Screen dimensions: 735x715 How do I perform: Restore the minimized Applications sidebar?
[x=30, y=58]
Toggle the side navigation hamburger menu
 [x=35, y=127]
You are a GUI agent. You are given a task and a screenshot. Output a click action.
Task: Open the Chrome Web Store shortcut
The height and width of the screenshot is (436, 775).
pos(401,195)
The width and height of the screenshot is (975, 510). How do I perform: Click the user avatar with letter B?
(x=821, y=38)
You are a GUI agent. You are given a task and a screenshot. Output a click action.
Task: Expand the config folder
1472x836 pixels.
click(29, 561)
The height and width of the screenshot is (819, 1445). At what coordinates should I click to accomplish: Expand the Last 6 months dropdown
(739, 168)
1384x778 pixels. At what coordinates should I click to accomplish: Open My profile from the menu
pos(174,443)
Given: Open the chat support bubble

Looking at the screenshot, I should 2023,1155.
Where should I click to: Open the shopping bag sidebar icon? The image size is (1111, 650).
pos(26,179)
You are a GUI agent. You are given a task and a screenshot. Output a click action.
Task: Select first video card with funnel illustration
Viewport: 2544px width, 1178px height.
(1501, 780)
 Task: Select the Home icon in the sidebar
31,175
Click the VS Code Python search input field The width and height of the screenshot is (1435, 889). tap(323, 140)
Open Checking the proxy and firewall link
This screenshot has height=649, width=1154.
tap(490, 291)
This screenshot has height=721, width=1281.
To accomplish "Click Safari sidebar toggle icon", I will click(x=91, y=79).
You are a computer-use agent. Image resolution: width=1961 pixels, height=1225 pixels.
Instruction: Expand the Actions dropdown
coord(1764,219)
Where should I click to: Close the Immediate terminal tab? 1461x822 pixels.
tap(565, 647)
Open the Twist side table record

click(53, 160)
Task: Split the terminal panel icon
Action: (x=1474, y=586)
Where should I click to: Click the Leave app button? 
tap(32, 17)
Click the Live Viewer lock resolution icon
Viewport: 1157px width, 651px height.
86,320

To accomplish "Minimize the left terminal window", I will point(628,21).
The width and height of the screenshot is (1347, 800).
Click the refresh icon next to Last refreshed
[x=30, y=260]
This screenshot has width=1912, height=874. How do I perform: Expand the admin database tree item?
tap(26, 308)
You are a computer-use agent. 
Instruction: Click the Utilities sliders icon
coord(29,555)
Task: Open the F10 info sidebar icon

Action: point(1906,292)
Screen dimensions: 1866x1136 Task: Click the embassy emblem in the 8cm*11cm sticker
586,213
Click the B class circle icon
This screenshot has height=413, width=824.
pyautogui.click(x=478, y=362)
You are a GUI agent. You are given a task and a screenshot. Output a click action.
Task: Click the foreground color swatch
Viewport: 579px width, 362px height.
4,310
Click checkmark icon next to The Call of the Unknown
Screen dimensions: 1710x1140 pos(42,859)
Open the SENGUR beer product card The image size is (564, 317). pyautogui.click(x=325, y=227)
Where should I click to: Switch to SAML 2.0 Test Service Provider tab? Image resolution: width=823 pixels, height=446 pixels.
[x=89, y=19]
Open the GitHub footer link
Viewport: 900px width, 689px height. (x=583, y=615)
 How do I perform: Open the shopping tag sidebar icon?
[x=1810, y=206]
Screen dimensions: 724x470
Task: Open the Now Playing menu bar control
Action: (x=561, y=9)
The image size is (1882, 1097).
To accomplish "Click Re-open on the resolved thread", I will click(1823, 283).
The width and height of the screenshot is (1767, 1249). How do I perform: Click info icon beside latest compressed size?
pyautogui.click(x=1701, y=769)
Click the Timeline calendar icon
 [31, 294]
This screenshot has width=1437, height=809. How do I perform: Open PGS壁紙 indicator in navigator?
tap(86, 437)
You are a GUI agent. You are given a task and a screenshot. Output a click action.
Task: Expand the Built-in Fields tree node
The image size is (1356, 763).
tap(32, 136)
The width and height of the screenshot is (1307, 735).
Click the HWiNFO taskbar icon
━━━
→ TASK BRIEF
Using the records above, pull out each line where the word "card" occurs.

→ RESPONSE BOX
Task: Select first video card with funnel illustration
Open the SENGUR beer product card The image size is (564, 317). pyautogui.click(x=325, y=227)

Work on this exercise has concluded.